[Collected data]
○ ○ ○

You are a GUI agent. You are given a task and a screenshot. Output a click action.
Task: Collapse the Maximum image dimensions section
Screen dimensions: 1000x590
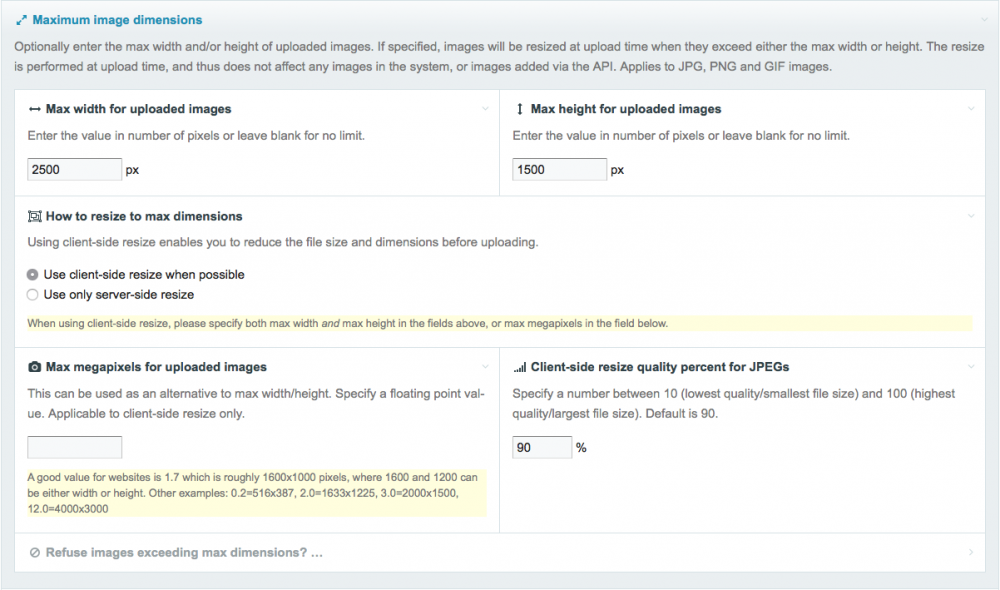click(984, 20)
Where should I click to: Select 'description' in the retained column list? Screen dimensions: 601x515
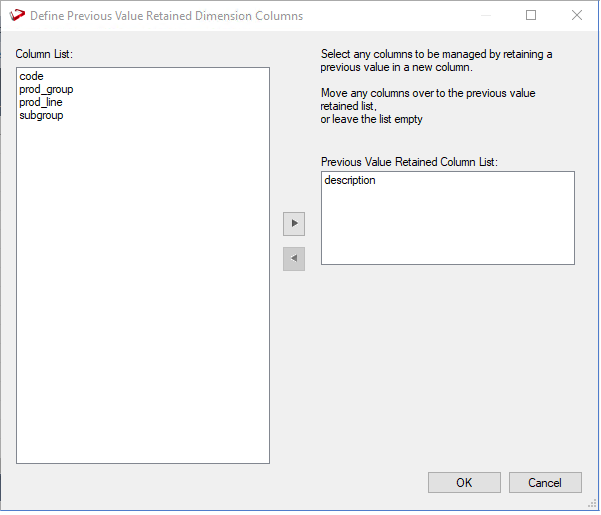[350, 181]
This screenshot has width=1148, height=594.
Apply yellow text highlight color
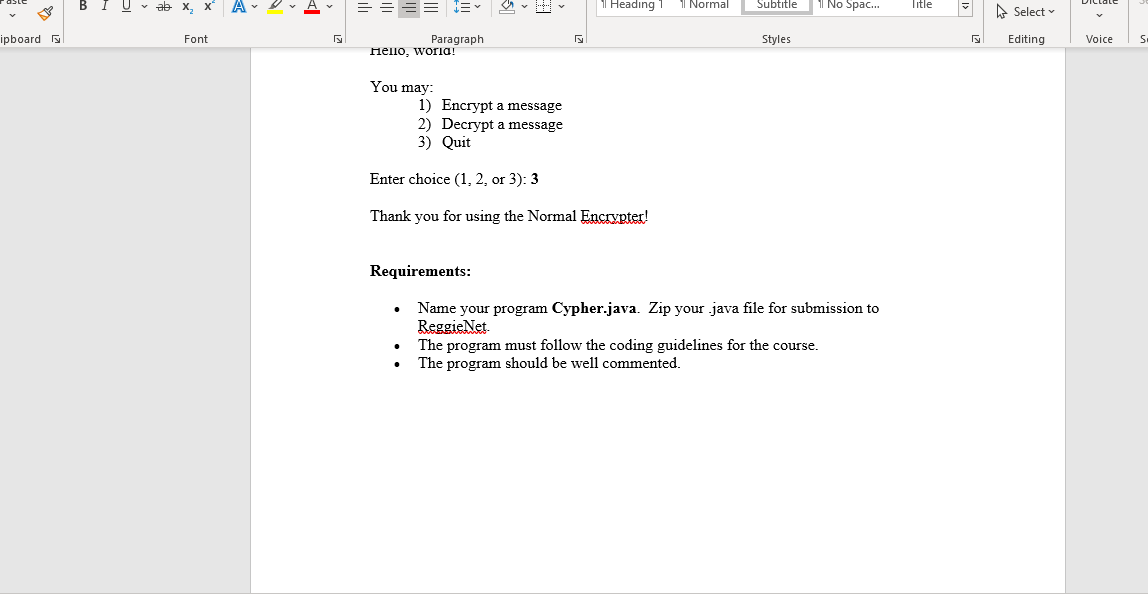click(x=277, y=7)
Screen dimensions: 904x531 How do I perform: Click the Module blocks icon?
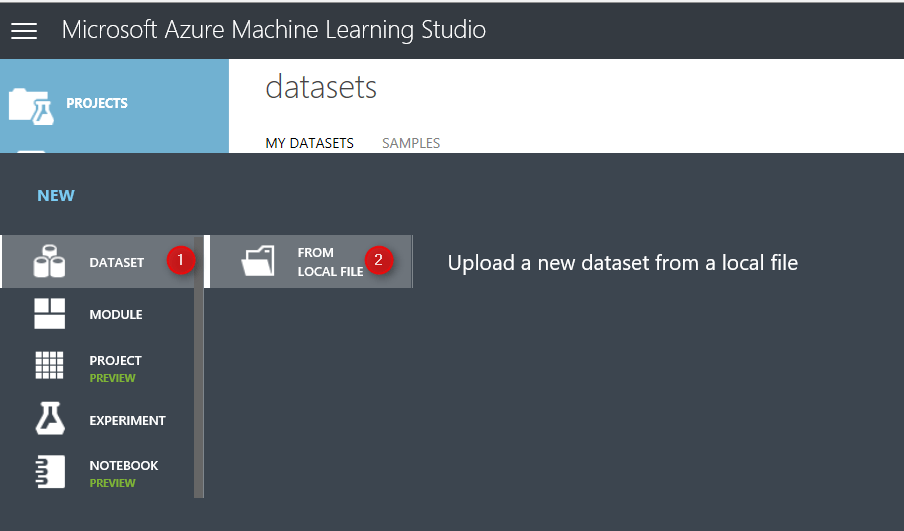coord(49,314)
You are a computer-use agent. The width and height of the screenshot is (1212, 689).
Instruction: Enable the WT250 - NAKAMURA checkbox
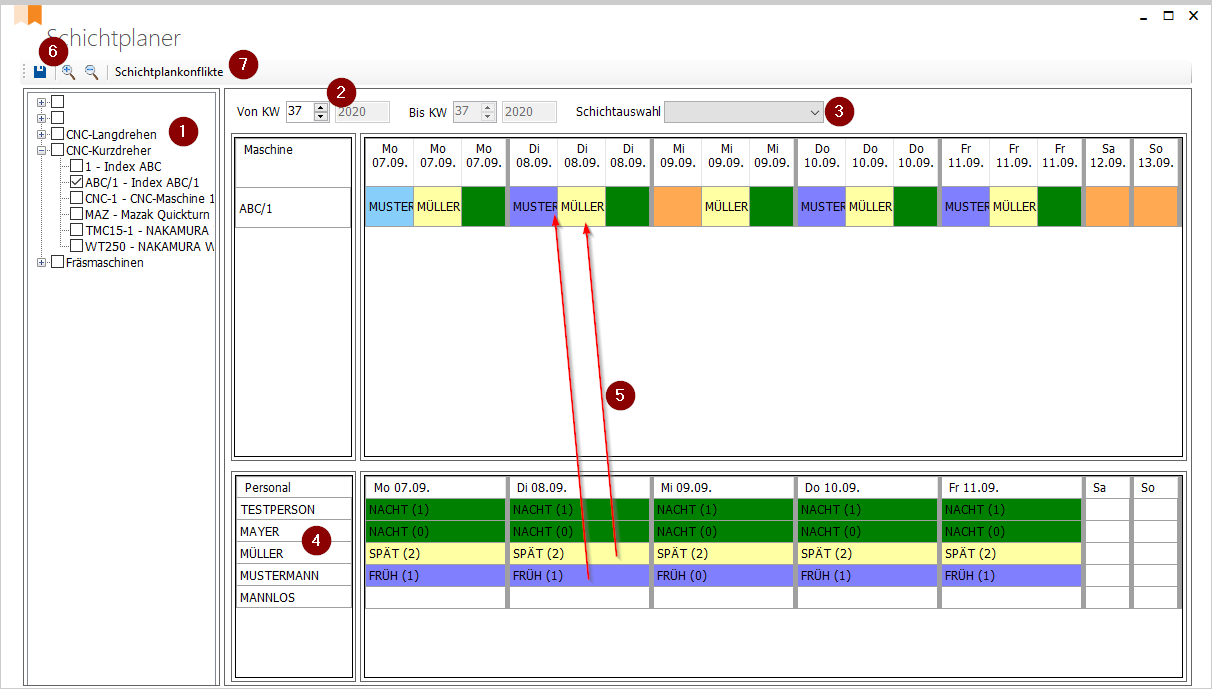point(77,246)
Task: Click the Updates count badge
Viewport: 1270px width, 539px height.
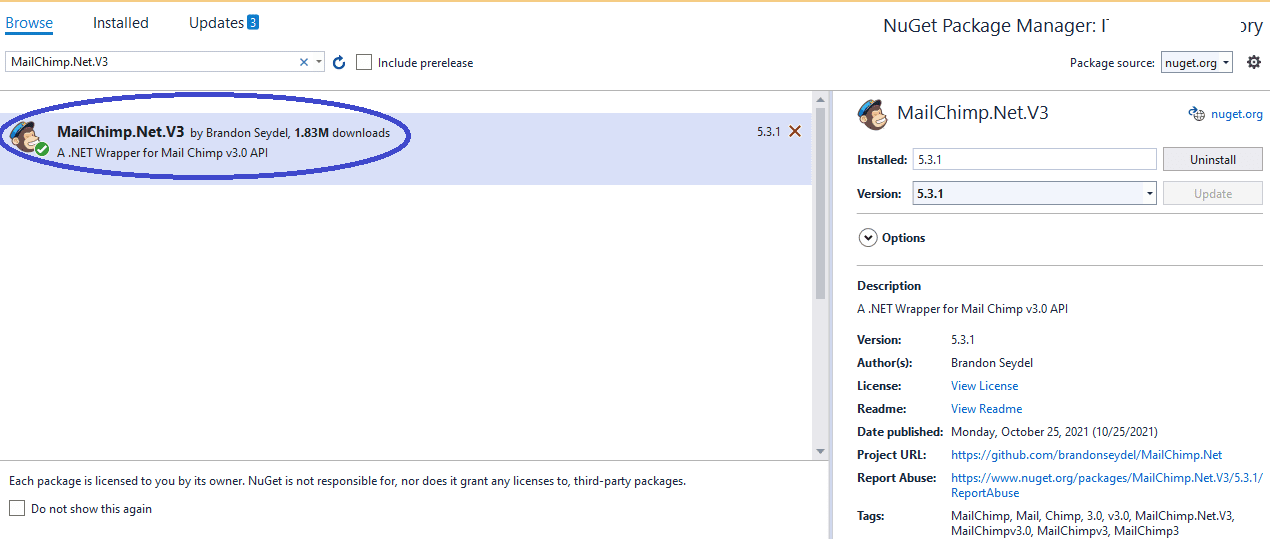Action: [x=253, y=22]
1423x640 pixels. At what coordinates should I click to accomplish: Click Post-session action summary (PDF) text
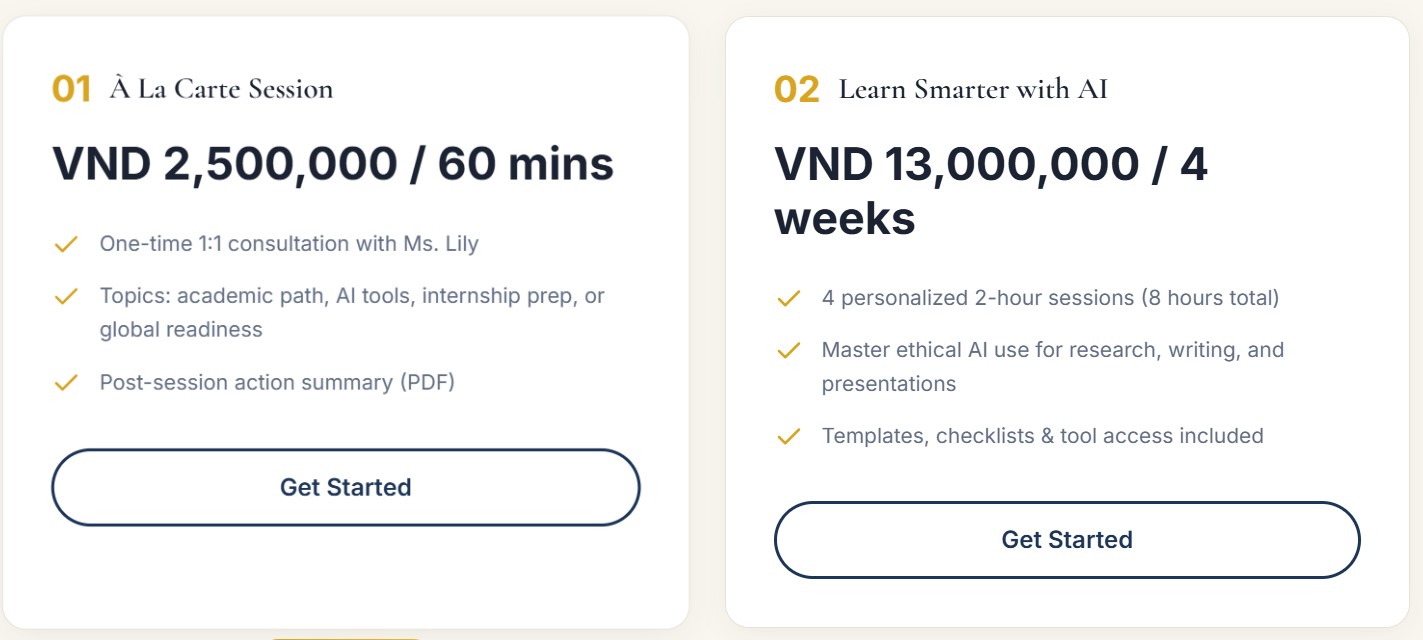pyautogui.click(x=277, y=383)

○ ○ ○

[Your instructions] When you copy the records above, keep every word exact and drop the pictures.

[Reply]
You are a GUI agent. You are given a task and a screenshot. Output a click action.
Task: Collapse the Maximum image dimensions section
Screen dimensions: 1000x590
click(984, 20)
Where should I click to: Select 'description' in the retained column list? Screen dimensions: 601x515
[350, 181]
This screenshot has width=1148, height=594.
Apply yellow text highlight color
click(x=277, y=7)
Screen dimensions: 904x531 How do I perform: Click the Module blocks icon?
coord(49,314)
You are a computer-use agent. The width and height of the screenshot is (1212, 689).
Instruction: Enable the WT250 - NAKAMURA checkbox
point(77,246)
Task: Click the Updates count badge
Viewport: 1270px width, 539px height.
Action: [x=253, y=22]
1423x640 pixels. At what coordinates should I click to accomplish: Click Post-session action summary (PDF) text
pyautogui.click(x=277, y=383)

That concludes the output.